• [Selected excerpt]

NAME
Geo::LatLon2Place - convert latitude and longitude to nearest place
SYNOPSIS
use Geo::LatLon2Place;
my $db = Geo::LatLon2Place->new ("/var/lib/mydb.cdb");
DESCRIPTION
This is a single-purpose module that tries to do one job: find the nearest placename for a point on earth. It doesn't claim to do a perfect job, but it tries to be simple to set up, simple to use and be fast. It doesn't attempt to provide many features or nifty algorithms, and is meant to be used in situations where you simply need a name for a coordinate without becoming a GIS expert first.
BUILDING, SETTING UP AND USAGE
To build this module, you need tinycdb, a cdb implementation by Michael Tokarev, or a compatible library. On GNU/Debian-based systems you can get this by executing apt-get install libcdb-dev.
After install the module, you need to generate a database using the geo-latlon2place-makedb command.
Currently, it accepts various databases from geonames (https://www.geonames.org/export/, note the license), for example, cities500.zip, which lists all places with population 500 or more:
wget https://download.geonames.org/export/dump/cities500.zip
unzip cities500.zip
geo-latlon2place-makedb cities500.txt cities500.ll2p
This will create a file ll2p.cdb that you can use for lookups with this module. At the time of this writing, the cities500 database results in about a 10MB file while the allCountries database results in about 120MB.
Lookups will return a string of the form placename, countrycode
.
If you want to use the geonames postal code database (from https://www.geonames.org/zip/), use these commands:
wget https://download.geonames.org/export/zip/allCountries.zip
unzip allCountries.zip
geo-latlon2place-makedb --extract geonames-postalcodes allCountries.txt allCountries.ll2p
You can then use the resulting database like this:
my $lookup = Geo::LatLon2Place->new ("allCountries.ll2p");
# and then do as many queries as you wish:
my $res = $lookup->(49, 8.4);
if (defined $res) {
utf8::decode $res; # convert $res from utf-8 to unicode
print "49, 8.4 found $res\n"; # should be Karlsruhe, DE for geonames
} else {
print "nothing found at 49, 8.4\n";
}
THE Geo::LatLon2Place CLASS
- $lookup = Geo::LatLon2Place->new ($path)
-
Opens a database created by geo-latlon2place-makedb and return an object that allows you to run queries against it.
The database will be mmaped, so it will not be loaded into memory, but your operating system will cache it appropriately.
- $res = $lookup->lookup ($lat $lon[, $radius])

• [What you will do]
1. Return the part of the Geo::LatLon2Place documentation starting at "Currently, it accepts" and ending at "in about 120MB.", word for word.
2. Please carry the Geo::LatLon2Place documentation forward from its last line.

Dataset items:
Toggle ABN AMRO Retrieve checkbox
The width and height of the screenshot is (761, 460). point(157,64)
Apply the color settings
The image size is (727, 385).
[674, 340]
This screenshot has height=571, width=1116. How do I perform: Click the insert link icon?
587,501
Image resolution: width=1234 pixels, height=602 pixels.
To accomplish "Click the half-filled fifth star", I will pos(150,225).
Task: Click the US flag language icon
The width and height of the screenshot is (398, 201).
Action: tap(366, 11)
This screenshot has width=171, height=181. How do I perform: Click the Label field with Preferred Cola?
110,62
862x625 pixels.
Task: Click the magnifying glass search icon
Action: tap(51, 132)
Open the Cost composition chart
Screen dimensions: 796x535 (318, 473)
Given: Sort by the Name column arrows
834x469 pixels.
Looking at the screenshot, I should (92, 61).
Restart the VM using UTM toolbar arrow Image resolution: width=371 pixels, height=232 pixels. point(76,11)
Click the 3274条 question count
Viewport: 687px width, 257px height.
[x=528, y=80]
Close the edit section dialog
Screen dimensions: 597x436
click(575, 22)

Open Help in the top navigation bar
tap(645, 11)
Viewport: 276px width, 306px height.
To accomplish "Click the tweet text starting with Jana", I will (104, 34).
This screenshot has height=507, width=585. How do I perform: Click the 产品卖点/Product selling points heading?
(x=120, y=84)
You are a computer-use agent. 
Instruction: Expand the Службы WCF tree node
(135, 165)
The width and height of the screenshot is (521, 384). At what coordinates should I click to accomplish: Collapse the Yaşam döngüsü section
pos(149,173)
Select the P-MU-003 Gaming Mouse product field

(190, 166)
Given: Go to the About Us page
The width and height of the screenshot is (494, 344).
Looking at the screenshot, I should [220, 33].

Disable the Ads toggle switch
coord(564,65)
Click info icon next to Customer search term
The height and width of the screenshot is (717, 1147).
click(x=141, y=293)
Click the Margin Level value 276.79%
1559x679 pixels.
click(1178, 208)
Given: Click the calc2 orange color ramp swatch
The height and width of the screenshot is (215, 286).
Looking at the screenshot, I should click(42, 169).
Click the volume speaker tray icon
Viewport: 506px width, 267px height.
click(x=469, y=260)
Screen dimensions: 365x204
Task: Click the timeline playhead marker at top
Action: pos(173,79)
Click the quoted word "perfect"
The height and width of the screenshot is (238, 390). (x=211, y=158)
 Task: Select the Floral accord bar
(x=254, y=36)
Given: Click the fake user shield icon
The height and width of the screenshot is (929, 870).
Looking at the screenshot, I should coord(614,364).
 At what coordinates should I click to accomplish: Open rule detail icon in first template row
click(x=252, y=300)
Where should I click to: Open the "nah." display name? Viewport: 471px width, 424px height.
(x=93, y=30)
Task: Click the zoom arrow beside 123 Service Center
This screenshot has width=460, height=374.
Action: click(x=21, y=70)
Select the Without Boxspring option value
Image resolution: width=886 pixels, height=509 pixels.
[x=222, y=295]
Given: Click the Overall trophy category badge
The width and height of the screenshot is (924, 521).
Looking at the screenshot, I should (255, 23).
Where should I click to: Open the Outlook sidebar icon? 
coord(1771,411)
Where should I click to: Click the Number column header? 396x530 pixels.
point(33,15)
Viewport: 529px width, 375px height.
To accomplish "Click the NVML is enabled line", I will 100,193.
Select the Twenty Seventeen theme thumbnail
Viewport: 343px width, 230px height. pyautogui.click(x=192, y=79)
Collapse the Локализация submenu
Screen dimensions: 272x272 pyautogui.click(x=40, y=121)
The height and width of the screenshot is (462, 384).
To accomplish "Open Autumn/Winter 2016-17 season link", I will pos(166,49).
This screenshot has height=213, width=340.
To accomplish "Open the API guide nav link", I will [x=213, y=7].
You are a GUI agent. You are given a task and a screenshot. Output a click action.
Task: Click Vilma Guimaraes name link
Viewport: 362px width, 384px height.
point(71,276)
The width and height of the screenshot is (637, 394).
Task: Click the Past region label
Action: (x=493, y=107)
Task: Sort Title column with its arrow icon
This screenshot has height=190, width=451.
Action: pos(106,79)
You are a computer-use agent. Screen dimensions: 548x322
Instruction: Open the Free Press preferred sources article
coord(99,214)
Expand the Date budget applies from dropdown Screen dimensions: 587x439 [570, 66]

• [Exercise answers]
1.
Currently, it accepts various databases from geonames (https://www.geonames.org/export/, note the license), for example, cities500.zip, which lists all places with population 500 or more:
wget https://download.geonames.org/export/dump/cities500.zip
unzip cities500.zip
geo-latlon2place-makedb cities500.txt cities500.ll2p
This will create a file ll2p.cdb that you can use for lookups with this module. At the time of this writing, the cities500 database results in about a 10MB file while the allCountries database results in about 120MB.

2.
-
Looks up the point in the database that is "nearest" to
$lat, $lon
, search at leats up to$radius
kilometres. The default for$radius
is the cell size the database is built with, and this usually works best, so you usually do not specify this parameter.If something is found, the associated data blob (always a binary string) is returned, otherwise you receive
undef
.Unless you specify a custom format/extractor when building your database, the data blob is actually a UTF-8 string, so you might want to call
utf8::decode
on it to get a unicode string:my $res = $db->lookup (47, 37); # near mariupol, UA if (defined $res) { utf8::decode $res; # $res now contains the unicode result }
ALGORITHM
The algorithm that this module implements consists of two parts: binning and weighting (done when writing the database) and then finding the nearest point.
The first part bins all data points into a grid which has its minimum cell size at the equator and poles, with somewhat larger cells in between.
The lookup part will then read the cell that the coordinate is in and some neighbouring cells (depending on the search radius, by default it will read the eight cells around it).
It will then calculate the (squared) distance to the search coordinate using an approximate euclidean distance on an equireactangular projection. The squared distance is multiplied with a weight (1..25 for the geonames database, based on population and adminstrative status, always 1 for postal codes), and the minimum distance wins.
Binning should not introduce errors, but bigger bins can slow down lookup times due to having to look at more places. The lookup assumes a spherical shape for the earth, the equirectangular projection stretches distances unevenly and the euclidean distance calculation introduces further errors. For typical distance (<< 100km) and the intended usage, these errors should be considered negligible.
SPEED
On my machine, lookup
typically does more than a million lookups per second - performance varies depending on result density and number of indexed points.
TENTATIVE ROADMAP
The database writer should be accessible via a module, so you can easily generate your own databases without having to run an external command.
The API might be extended to allow for multiple lookups, multiple returns, or nearest neighbour search, or more return values (distance, coordinates).
Longer lookups will take advantage of perlmulticore.
PERL MULTICORE SUPPORT
This is not yet implemented:
This module supports the perl multicore specification (http://perlmulticore.schmorp.de/) when doing lookups.
SEE ALSO
geo-latlon2place-makedb to create databases from common formats.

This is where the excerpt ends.